Our interest in the archvis community grew organically from people out in the world downloading Unreal and doing amazing things we never expected. Every day some new visualization comes out that blows us away.

For example, Benoit Dereau’s Unreal Paris:

All of Koola’s amazing work:

CG Cloud’s London Loft:

And of course we at Epic aren’t sitting on our realistic rendering hands either, this time focusing on exterior rendering with our GDC realtime demo, A Boy and his Kite:

All the tools are out there to make insane things, and we want everyone from our amazing community to participate.

The challenge is to design a modern winery setting, entirely in Unreal. The challenge runs for 12 weeks so everyone has plenty of time, and we are accepting individual entrants as well as group entrants.

The prizes, by the way, are awesome. We’ll have $25k for the grand group entry, $12.5k for the individual winner, $7500 for the group runner up, and $3500 for the individual Runner up, along with Nvidia TitanX graphics cards for all those categories. (Thanks Nvidia!) We’re also awarding $2k for categories like Best Lighting, Best Materials, Best Interactivity, and so on, and Nvidia 980ti cards for each of those categories as well.

We also have some great judges for the contest including Ash Thorp, design guru and director of project 2501, and Kim Libreri; Epic CTO, film CG visionary, multiple technical academy award winner and inventor of the bullet time tech in The Matrix.

To make an official entry, sign up and get started here:

I’ll be visiting everyone here in this thread and at Ronenbekerman.com constantly to answer any questions you might have, help guide you along, cheer you on, and we’ll also be featuring participants from our own community here on our livestreams, twitter, blog, and so on.
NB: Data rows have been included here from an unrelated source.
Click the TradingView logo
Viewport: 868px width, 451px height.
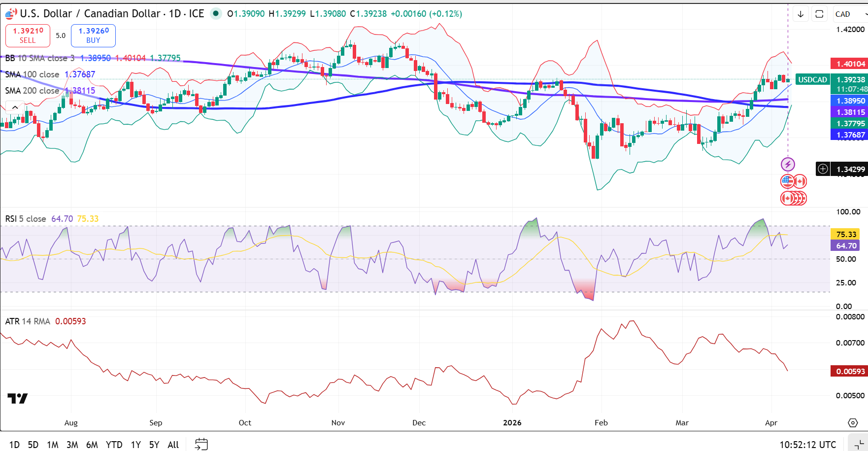pos(18,398)
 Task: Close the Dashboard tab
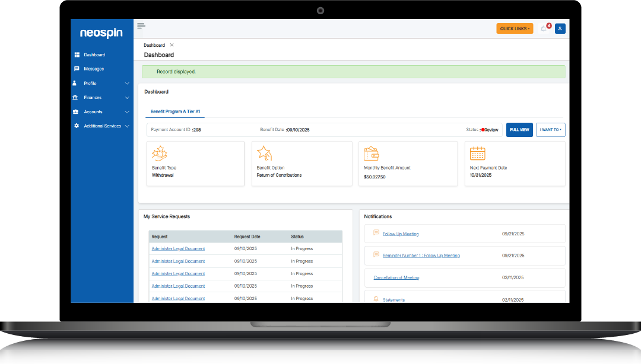coord(172,45)
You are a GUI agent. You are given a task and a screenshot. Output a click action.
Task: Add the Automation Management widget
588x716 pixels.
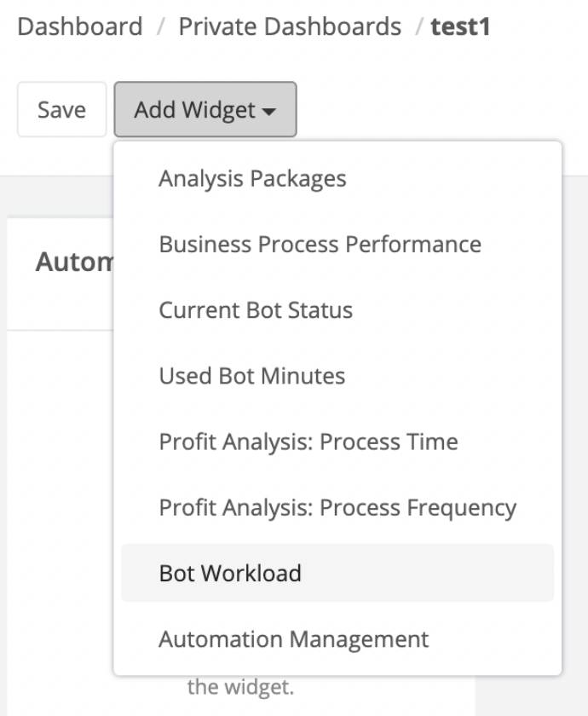click(295, 637)
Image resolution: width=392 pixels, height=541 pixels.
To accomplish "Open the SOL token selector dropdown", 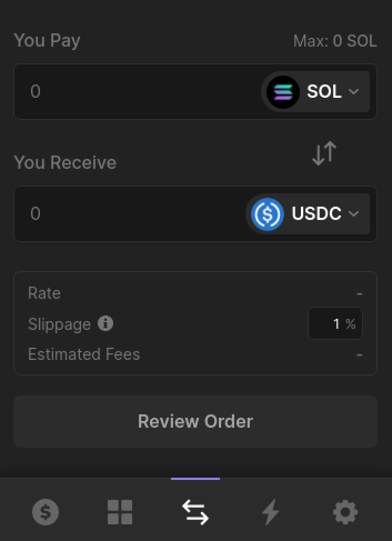I will click(x=315, y=92).
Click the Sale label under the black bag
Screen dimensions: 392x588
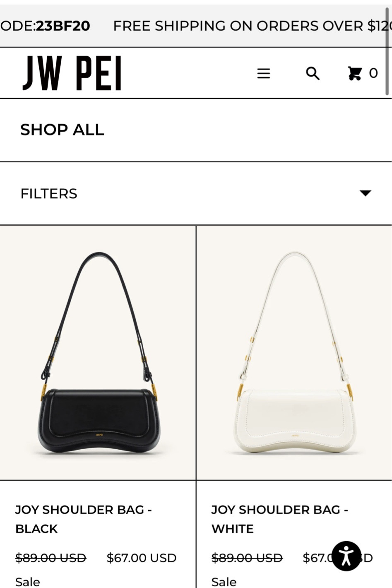click(x=28, y=582)
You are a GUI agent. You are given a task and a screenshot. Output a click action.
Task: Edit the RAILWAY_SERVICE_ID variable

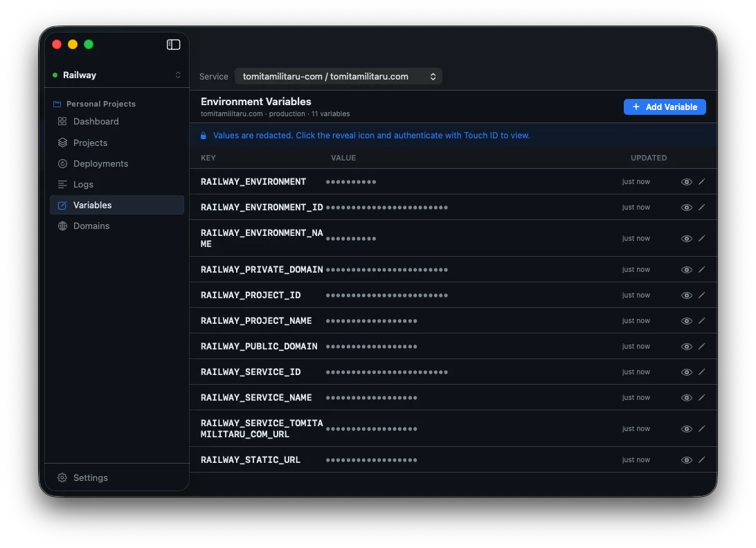702,372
We cannot WAIT to see what you all do with this challenge. Good luck!

Wyeth

I think this needs more hype! :smiley: 2 Friends and me are joining. So far, we have some good progress, but I am definitely struggling with the nature of the environment for this contest^^

We planned for a really lush and beautiful environment with lots of foliage and nice architecture, but foliage and lightmass dont like each other too well and dynamic lighting (which looks awesome on foliage btw) does completely not work for proper archviz.
So for me it will be super interesting to see which ways of making it work I can find and also what others can come up with :slight_smile: Should be quite some good knowledge sharing going on and I for myself am really looking forward to see great results!

btw: here is our thread http://forums.ronenbekerman.com/showthread.php?t=8462

Cheers!

Hi,
I read something that the challenge takes time until 15th september. And something like we not allowed to publish the project during the challenge. So, when can we publish our project? After September the 15th?

Quick simple question. The vineyard demo uses some static and stationary lighting. Are static and stationary lighting allowed as long as the walkthrough is still in real-time?

To me, real-time means dynamic everything, including lighting.

As soon as I know this, I can start putting something together. I don’t want to get part way through and find out that any lighting was okay and I have lowered my standards, or that I incorporated area lighting and two pass lightmaps and I can’t do that.

Thanks!,

Sure static lighting is allowed…there is no viable dynamic G.I solution yet anyway! Real-time just mean you can play your level, that it’s not pre-rendered or static.

@master_rigel: Real-time means it renders right before your eyes, which covers any video game graphics like Unreal Engine. There is no way they would be disqualifying lightmaps, as Lightmass is the power behind so many of Unreal’s favorite ArchViz scenes that it loves to show off. The key is that the images are not rendered “offline”.